--- Start of Extracted information ---
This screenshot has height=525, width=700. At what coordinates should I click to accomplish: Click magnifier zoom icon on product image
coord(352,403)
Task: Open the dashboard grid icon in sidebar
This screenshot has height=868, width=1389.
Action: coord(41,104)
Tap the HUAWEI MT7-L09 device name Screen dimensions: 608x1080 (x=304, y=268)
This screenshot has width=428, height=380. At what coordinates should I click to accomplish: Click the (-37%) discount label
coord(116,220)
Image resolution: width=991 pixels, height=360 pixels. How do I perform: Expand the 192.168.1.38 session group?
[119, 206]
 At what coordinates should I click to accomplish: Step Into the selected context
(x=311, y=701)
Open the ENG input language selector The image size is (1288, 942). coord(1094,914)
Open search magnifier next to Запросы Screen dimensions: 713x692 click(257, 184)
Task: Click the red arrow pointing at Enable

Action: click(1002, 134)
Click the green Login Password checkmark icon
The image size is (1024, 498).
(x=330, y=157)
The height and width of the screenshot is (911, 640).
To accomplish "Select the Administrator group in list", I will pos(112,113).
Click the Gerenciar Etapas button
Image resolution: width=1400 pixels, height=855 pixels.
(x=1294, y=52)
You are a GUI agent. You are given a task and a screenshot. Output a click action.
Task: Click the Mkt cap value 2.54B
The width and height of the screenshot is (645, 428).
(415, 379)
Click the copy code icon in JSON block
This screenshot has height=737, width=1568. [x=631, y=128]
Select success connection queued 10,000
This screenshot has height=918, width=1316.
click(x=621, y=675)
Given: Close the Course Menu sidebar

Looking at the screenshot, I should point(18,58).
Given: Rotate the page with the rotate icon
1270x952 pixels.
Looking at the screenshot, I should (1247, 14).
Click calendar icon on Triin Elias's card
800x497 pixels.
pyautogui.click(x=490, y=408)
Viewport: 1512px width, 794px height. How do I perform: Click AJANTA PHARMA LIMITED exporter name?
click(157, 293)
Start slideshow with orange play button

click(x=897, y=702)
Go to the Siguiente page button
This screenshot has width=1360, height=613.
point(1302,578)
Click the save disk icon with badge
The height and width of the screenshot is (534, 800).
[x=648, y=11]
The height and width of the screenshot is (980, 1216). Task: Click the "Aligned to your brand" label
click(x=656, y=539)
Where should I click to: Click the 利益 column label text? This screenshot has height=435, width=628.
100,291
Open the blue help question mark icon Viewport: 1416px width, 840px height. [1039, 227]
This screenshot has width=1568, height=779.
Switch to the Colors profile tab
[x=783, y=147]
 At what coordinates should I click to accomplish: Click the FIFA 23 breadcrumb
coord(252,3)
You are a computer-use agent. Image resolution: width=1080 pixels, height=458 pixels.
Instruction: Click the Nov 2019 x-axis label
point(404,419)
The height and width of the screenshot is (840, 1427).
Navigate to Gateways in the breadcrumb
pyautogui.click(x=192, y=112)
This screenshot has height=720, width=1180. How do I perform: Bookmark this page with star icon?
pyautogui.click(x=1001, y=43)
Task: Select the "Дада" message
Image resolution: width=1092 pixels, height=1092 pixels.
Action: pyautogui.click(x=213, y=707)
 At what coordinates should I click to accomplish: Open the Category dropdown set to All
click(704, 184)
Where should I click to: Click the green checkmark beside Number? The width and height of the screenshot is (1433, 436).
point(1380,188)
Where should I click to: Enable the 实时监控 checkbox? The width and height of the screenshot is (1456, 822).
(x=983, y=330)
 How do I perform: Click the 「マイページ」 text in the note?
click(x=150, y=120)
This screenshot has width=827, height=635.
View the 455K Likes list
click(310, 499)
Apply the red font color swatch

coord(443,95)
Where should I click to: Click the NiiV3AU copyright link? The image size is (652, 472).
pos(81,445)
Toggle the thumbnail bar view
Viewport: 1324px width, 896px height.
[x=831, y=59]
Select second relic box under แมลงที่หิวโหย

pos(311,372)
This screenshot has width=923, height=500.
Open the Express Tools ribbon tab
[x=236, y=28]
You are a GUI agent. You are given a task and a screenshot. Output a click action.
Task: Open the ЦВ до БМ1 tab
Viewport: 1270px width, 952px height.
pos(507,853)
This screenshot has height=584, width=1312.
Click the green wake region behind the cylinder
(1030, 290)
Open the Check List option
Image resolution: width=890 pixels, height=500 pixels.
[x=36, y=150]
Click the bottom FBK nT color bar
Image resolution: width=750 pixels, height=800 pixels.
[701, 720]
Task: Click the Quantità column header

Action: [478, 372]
--- End of Extracted information ---
Update the listing by replacing every "At what coordinates should I click to accomplish" with "Which point should I click to complete" and keeping all other text the same.

This screenshot has height=525, width=700. Which point should I click to complete: Click magnifier zoom icon on product image
coord(352,403)
Task: Open the dashboard grid icon in sidebar
This screenshot has height=868, width=1389.
Action: coord(41,104)
Tap the HUAWEI MT7-L09 device name Screen dimensions: 608x1080 (x=304, y=268)
This screenshot has width=428, height=380. Which point should I click to complete: Click the (-37%) discount label
coord(116,220)
Image resolution: width=991 pixels, height=360 pixels. How do I perform: Expand the 192.168.1.38 session group?
[119, 206]
 Which point should I click to complete: Step Into the selected context
(x=311, y=701)
Open the ENG input language selector The image size is (1288, 942). coord(1094,914)
Open search magnifier next to Запросы Screen dimensions: 713x692 click(257, 184)
Task: Click the red arrow pointing at Enable

Action: click(1002, 134)
Click the green Login Password checkmark icon
The image size is (1024, 498).
(x=330, y=157)
The height and width of the screenshot is (911, 640).
To accomplish "Select the Administrator group in list", I will pos(112,113).
Click the Gerenciar Etapas button
Image resolution: width=1400 pixels, height=855 pixels.
(x=1294, y=52)
You are a GUI agent. You are given a task and a screenshot. Output a click action.
Task: Click the Mkt cap value 2.54B
The width and height of the screenshot is (645, 428).
(415, 379)
Click the copy code icon in JSON block
This screenshot has height=737, width=1568. [x=631, y=128]
Select success connection queued 10,000
This screenshot has height=918, width=1316.
click(x=621, y=675)
Given: Close the Course Menu sidebar

Looking at the screenshot, I should point(18,58).
Given: Rotate the page with the rotate icon
1270x952 pixels.
Looking at the screenshot, I should (1247, 14).
Click calendar icon on Triin Elias's card
800x497 pixels.
pyautogui.click(x=490, y=408)
Viewport: 1512px width, 794px height. How do I perform: Click AJANTA PHARMA LIMITED exporter name?
click(157, 293)
Start slideshow with orange play button

click(x=897, y=702)
Go to the Siguiente page button
This screenshot has width=1360, height=613.
point(1302,578)
Click the save disk icon with badge
The height and width of the screenshot is (534, 800).
[x=648, y=11]
The height and width of the screenshot is (980, 1216). Task: Click the "Aligned to your brand" label
click(x=656, y=539)
Where should I click to: Click the 利益 column label text? This screenshot has height=435, width=628.
100,291
Open the blue help question mark icon Viewport: 1416px width, 840px height. [1039, 227]
This screenshot has width=1568, height=779.
Switch to the Colors profile tab
[x=783, y=147]
 Which point should I click to complete: Click the FIFA 23 breadcrumb
coord(252,3)
You are a computer-use agent. Image resolution: width=1080 pixels, height=458 pixels.
Instruction: Click the Nov 2019 x-axis label
point(404,419)
The height and width of the screenshot is (840, 1427).
Navigate to Gateways in the breadcrumb
pyautogui.click(x=192, y=112)
This screenshot has height=720, width=1180. How do I perform: Bookmark this page with star icon?
pyautogui.click(x=1001, y=43)
Task: Select the "Дада" message
Image resolution: width=1092 pixels, height=1092 pixels.
Action: pyautogui.click(x=213, y=707)
 Which point should I click to complete: Open the Category dropdown set to All
click(704, 184)
Where should I click to: Click the green checkmark beside Number? The width and height of the screenshot is (1433, 436).
point(1380,188)
Where should I click to: Enable the 实时监控 checkbox? The width and height of the screenshot is (1456, 822).
(x=983, y=330)
 How do I perform: Click the 「マイページ」 text in the note?
click(x=150, y=120)
This screenshot has width=827, height=635.
View the 455K Likes list
click(310, 499)
Apply the red font color swatch

coord(443,95)
Where should I click to: Click the NiiV3AU copyright link? The image size is (652, 472).
pos(81,445)
Toggle the thumbnail bar view
Viewport: 1324px width, 896px height.
[x=831, y=59]
Select second relic box under แมลงที่หิวโหย

pos(311,372)
This screenshot has width=923, height=500.
Open the Express Tools ribbon tab
[x=236, y=28]
You are a GUI agent. You are given a task and a screenshot. Output a click action.
Task: Open the ЦВ до БМ1 tab
Viewport: 1270px width, 952px height.
pos(507,853)
This screenshot has height=584, width=1312.
Click the green wake region behind the cylinder
(1030, 290)
Open the Check List option
Image resolution: width=890 pixels, height=500 pixels.
[x=36, y=150]
Click the bottom FBK nT color bar
Image resolution: width=750 pixels, height=800 pixels.
[701, 720]
Task: Click the Quantità column header

Action: [478, 372]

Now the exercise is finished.